I figure I’ll tweak this depending on the game, because I probably won’t need 300dpi screenshots for the iPad and stuff.  But this is the jist.  The \Company_Bio\ will contain what the company is, what it does, short paragraph bios of whoever’s working here, and have all the contact/website info necessary…it’ll be in .DOC, .TXT, .HTML, and .PDF (just because each one is a quick “Save As…” so why not).  \Logos_Banners_&_Artwork\ will be anything company-related (like the above Bulletproof Outlaws banner at various sizes, with light/dark versions that’ll show up clearly on light/dark backgrounds, etc.).  It’ll also have game-related art, like the logo for the game, images of the characters as PNGs with transparent backgrounds, etc. for “sprucing up” the press release and/or reviews down the road.  \Press_Release\ will be the press release, in easy-to-cut-and-paste .DOC, .TXT, .HTML, and .PDF announcing the game or whatever.

\Screenshots\ will have a handful of screenshots to choose from, like the title screen and a few action shots.  I’ll probably end up just stripping this down to one directory of shots instead of having \iPad\ and \300dpi_Print_Resolution\ so it’s not a huge .ZIP file and a shot from the iPhone4 won’t look much different than the iPhone3 (it’s literally just scaled up 200%, I don’t plan to re-arrange the layout or anything between the systems).  \Videos\ will be Shortcut links to URLs for YouTube videos related to the game (behind-the-scenes stuff, trailers, etc.).

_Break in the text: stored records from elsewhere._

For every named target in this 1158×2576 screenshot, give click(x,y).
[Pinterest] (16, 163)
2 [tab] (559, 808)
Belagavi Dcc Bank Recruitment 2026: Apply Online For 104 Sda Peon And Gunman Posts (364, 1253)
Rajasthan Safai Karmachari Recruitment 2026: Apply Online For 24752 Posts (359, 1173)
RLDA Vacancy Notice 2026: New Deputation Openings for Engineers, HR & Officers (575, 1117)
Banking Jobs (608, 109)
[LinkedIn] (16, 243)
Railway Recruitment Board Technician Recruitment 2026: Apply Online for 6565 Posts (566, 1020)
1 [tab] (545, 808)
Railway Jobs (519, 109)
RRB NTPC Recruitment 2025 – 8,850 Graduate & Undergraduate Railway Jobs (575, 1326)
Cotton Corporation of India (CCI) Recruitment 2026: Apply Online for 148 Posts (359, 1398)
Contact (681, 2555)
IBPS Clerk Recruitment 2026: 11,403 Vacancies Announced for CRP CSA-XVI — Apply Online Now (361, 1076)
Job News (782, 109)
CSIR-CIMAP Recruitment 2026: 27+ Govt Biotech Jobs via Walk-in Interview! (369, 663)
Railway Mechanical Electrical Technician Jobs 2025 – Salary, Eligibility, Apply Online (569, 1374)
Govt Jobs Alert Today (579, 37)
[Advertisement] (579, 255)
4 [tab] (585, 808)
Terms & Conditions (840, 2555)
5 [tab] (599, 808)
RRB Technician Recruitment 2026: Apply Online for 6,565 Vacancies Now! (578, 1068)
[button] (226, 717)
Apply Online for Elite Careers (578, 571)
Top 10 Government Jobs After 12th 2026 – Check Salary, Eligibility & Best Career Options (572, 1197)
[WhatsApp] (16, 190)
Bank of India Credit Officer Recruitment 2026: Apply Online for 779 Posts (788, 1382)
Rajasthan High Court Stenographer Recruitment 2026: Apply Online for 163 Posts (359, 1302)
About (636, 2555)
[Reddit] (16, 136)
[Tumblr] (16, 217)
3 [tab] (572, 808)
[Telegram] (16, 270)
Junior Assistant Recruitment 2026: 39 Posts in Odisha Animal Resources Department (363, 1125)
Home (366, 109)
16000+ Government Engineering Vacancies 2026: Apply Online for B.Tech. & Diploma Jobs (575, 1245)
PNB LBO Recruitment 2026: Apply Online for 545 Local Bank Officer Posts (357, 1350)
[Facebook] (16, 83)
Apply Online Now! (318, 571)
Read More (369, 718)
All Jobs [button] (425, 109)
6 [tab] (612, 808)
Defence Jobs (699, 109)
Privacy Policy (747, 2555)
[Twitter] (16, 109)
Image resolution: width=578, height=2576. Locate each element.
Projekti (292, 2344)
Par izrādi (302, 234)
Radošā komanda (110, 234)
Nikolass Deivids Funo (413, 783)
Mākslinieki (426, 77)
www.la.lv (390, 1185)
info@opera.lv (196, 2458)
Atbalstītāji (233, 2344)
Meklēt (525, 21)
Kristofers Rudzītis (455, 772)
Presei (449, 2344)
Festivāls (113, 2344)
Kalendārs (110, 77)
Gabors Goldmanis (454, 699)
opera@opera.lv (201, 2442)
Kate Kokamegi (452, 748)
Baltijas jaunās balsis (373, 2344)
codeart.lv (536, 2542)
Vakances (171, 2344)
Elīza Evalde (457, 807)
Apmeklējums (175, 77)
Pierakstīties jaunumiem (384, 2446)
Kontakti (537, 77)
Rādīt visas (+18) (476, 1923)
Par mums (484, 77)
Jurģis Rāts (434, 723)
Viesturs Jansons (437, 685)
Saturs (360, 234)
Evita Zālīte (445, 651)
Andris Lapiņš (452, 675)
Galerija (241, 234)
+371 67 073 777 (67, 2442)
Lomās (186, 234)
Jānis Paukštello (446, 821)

All of this cost me $0 to put together, but sending or linking this Press Kit along with Press Releases should help. Imagine being a busy editor, scrambling to put up the day’s newest stories, going through a dozen of them in your Inbox. There’s the guy who sent “Hey man, can you write about my game?” There’s the guy who sent a mess of badly-re-sized screenshots named IMG004_04.BMP. Then there’s a gorgeous Press Kit with everything nicely organized and labelled, and text you can just read over then cut & paste and you have a new story up.  Which of those stories is most likely to make it into your update?

So my first marketing test will be to throw together a Press Release and try sending it out to get some traffic to my site. My devBlog is going to be a good resource for anyone who’s thinking of starting iPhone development or likes behind-the-scenes game dev stuff, but it won’t do anyone any good if they don’t know it exists.  I know there are a handful of different Press Release services so I’m going to look at pricing, targeting, reviews, etc. and choose one to try out and see if I get some readers and then post up the numbers when I get some results!